Credit: George Danby

I am both dismayed and encouraged by the debate around the proposal for a land-based salmon farm in Belfast. Dismayed because of the misinformation and emotional statements made at a public hearing last month, such as “The ocean is already collapsing,” and “Nordic is for the destruction of the ocean because they’re a fish farm.” But I am also encouraged because “a couple of speakers” reportedly “seemed to indicate their willingness to move forward and find out more hard facts,” as the BDN reported.

First, I offer some background on salmon farming: The history of salmon aquaculture unfolded during my life and career. The first farmed salmon appeared when I was a graduate student. It was once thought it would be suitable for fishing families, but large investments were needed in research and development. Meanwhile, the global demand for farmed salmon skyrocketed everywhere.

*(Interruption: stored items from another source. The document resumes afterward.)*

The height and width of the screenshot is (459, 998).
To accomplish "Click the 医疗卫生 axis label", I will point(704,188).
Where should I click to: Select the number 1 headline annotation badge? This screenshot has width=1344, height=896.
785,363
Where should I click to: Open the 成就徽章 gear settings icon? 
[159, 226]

In the 1990s, as industrial salmon farming expanded, net pens developed in bays and fjords, first in Norway, then in Chile, Canada and Down East Maine. These were “open systems” where waste, feeds, dead fish and farming debris were released, and pens occasionally failed, spilling farmed fish into the ocean causing “biological pollution.” Coastal landowners vehemently complained that their views were being invaded by pens, feeding barges and the “plastic spaghetti” on the water surface needed to feed fish.

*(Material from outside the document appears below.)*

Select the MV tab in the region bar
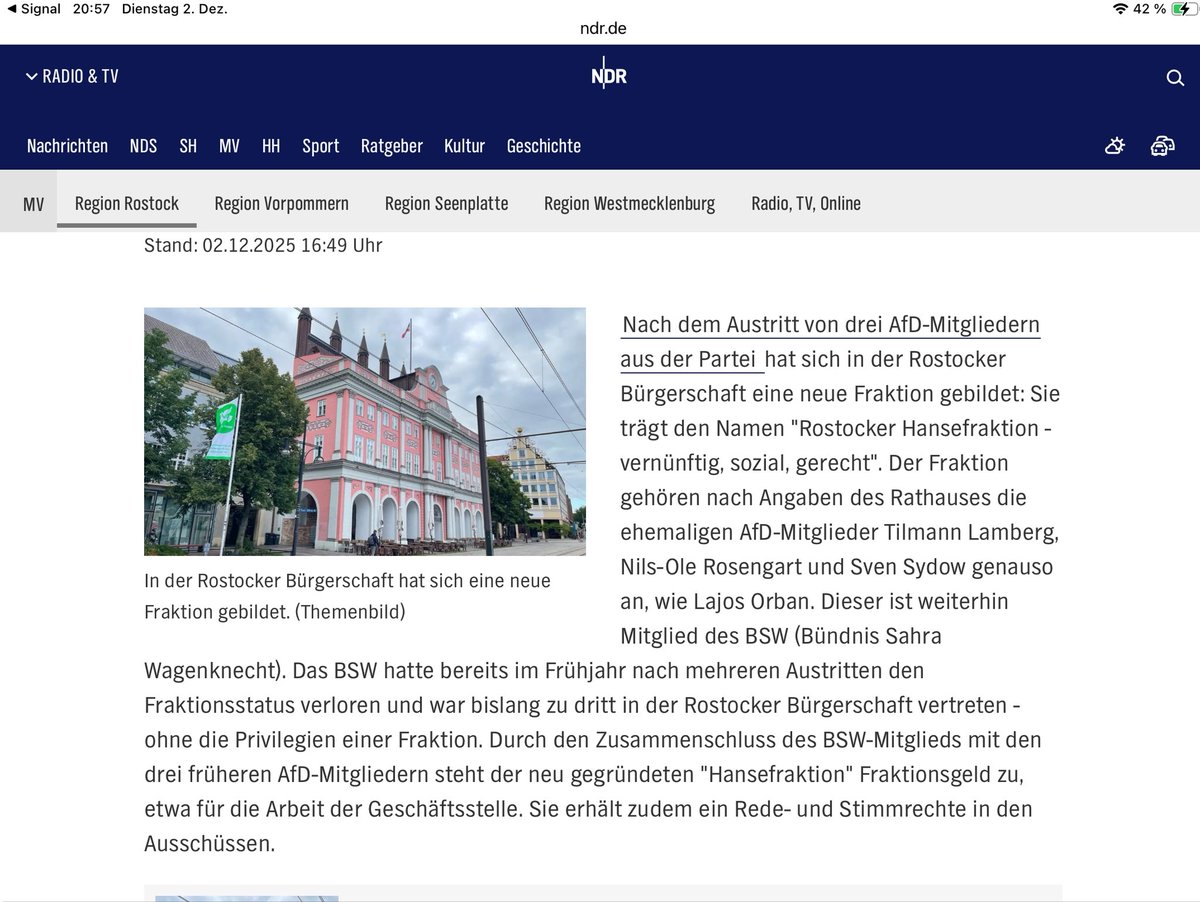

But with research and development, sophisticated feeds and new technologies were invented, and food conversion ratios have dropped to 1:1. That’s right, just one pound of feed can produce one pound of salmon. (It takes seven pounds of feed to produce one pound of beef, which also produces much more pollution.)

In the 1990s, antibiotics were added to control diseases. No more. Vaccines have been developed for the major diseases that plague salmon, so today each fish is vaccinated. No antibiotics needed. Again, to draw a comparison with industrial meat production, antibiotics are used routinely in cattle — and not to control disease but promote growth.

Now in the 2010s, after more than 30 years of research and development, the science of recirculating aquaculture systems on land is finally here, making it possible to farm fish without the use of net pens in the ocean. Recirculating aquaculture systems are more costly, but they enable fish farms to be part of a true recycling aquaculture economy where the wastes may become more valuable than the fish fillets themselves, as they are used in new products from animal feed to pharmaceuticals.

But there is a much larger issue for all of humanity to face. Fish account only for 15.7 percent of global animal protein consumption. By 2050, we’ll need to increase food production by about 50 percent to 75 percent to feed a planet of 10 billion. If we expect to get this protein from the land, most of the world’s last great natural areas will be destroyed by agriculture’s expansion. Sustainable intensification just won’t do it. We must find ways to sustainably farm aquatic species to save Mother Earth.

The ocean is not “collapsing” due to aquaculture. On the contrary, aquaculture needs high water quality, or its products have little value. The major coastal ocean problems are sewage and trash. Billions of gallons of wastewaters containing a witch’s brew of personal health care products and plastics are causing over fertilization and coastal acidification as well as other trends that scare even the most staid, conservative research scientists.

We have an extraordinary opportunity for Maine communities. Land-based aquaculture can create hundreds of knowledge-based jobs. Our universities could be global centers of excellence in education, research and business outreach. And land-based aquaculture could expand inland for trout and Arctic charr of which Maine has special varieties found nowhere else.

Americans import more than 90 percent of the seafood we eat, much of which comes from poorly regulated aquaculture farms elsewhere. Don’t let those who jump on junk science websites or express a simple dislike of farmed fish distract us from the real opportunities. Dirigo aquaculture, Maine.

Barry A. Costa-Pierce is editor-in-chief of the journal Aquaculture, the executive director of UNE NORTH and a professor of marine sciences at the University of New England.